- What you need to do: Tally the lines of the data that include the word "computer" and state the total, nothing else.

(Recorded information Opens)

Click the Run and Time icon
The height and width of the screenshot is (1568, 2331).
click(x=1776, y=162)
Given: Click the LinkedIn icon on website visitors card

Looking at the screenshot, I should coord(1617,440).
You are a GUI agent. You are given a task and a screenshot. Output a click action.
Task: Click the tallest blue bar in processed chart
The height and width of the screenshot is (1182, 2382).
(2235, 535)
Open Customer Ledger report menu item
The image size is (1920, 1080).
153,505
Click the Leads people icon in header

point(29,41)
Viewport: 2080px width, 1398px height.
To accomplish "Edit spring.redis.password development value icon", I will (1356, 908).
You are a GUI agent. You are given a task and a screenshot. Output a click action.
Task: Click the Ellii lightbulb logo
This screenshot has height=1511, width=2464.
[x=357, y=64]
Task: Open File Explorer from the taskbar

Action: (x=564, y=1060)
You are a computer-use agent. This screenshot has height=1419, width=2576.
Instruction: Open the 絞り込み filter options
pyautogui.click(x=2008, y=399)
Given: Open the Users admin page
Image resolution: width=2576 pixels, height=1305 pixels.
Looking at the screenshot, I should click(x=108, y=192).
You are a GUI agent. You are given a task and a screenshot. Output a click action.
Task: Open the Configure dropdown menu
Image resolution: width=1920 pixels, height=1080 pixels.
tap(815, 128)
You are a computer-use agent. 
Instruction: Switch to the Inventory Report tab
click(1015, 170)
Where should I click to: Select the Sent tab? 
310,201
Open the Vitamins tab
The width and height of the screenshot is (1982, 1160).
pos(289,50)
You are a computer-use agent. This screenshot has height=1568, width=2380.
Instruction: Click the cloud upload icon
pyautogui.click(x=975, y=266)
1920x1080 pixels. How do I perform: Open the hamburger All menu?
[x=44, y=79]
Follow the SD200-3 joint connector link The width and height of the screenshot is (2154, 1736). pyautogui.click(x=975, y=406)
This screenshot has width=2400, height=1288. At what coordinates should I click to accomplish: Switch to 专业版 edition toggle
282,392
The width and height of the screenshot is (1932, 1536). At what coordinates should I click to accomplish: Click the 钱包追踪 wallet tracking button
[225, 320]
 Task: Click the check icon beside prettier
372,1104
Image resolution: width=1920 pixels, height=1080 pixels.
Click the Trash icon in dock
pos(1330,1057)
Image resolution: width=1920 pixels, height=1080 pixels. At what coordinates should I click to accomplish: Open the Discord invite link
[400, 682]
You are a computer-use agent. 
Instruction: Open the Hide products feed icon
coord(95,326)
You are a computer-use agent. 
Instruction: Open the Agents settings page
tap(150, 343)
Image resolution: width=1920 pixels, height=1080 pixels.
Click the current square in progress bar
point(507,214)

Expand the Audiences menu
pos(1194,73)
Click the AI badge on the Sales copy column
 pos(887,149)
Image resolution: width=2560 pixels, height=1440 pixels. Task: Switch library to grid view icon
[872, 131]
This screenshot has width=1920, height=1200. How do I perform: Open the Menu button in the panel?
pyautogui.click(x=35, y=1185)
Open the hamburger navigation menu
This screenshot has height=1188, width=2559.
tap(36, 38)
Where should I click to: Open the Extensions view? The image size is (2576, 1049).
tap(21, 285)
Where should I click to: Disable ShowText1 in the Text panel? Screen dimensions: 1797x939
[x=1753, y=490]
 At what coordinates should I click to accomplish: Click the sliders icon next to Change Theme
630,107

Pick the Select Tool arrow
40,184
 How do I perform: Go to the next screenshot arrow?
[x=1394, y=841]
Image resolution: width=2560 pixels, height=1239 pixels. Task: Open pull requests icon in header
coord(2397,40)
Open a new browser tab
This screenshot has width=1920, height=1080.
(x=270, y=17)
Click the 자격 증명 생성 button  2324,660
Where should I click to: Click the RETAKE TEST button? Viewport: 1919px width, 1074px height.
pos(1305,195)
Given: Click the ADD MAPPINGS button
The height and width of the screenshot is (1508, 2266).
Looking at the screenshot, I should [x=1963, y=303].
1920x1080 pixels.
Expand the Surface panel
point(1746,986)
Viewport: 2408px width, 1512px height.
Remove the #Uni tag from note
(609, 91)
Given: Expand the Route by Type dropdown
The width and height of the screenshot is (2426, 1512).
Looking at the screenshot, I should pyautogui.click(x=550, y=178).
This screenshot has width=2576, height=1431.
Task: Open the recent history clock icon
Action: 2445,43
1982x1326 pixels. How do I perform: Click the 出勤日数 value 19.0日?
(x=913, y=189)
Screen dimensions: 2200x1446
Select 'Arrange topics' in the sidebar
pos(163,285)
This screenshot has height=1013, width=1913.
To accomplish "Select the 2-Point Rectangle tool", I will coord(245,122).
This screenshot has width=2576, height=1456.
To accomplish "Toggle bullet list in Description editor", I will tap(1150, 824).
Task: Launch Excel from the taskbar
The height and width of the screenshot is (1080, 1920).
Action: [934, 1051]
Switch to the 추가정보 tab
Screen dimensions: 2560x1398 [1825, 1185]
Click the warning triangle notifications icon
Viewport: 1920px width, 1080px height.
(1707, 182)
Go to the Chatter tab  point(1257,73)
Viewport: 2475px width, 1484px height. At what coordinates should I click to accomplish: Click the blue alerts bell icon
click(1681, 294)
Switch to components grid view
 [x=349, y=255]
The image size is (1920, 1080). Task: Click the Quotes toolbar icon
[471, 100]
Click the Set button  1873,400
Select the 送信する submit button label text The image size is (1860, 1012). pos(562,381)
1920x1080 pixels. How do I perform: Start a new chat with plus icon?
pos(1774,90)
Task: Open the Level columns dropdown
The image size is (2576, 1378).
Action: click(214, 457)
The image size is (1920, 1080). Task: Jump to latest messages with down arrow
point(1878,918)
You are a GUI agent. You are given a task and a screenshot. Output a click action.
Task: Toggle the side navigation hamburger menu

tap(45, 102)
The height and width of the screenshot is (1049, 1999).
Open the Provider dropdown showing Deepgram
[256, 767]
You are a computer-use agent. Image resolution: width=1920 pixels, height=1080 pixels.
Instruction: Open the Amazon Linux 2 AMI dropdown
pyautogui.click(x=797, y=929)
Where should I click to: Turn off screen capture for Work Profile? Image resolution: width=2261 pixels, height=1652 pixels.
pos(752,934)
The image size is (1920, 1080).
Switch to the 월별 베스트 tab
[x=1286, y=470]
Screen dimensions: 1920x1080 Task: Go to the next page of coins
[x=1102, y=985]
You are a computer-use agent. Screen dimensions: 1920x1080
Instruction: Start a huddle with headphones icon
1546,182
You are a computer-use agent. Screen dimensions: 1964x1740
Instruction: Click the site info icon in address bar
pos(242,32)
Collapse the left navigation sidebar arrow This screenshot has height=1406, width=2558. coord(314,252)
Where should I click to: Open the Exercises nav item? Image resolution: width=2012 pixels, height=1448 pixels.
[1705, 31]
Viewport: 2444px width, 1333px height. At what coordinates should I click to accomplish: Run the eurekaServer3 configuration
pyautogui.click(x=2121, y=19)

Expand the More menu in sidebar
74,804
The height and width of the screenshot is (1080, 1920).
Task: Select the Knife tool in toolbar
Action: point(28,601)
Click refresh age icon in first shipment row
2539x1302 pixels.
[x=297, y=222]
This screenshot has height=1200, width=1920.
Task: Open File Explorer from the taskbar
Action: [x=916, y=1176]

(Recorded information Closes)

- Answer below: 8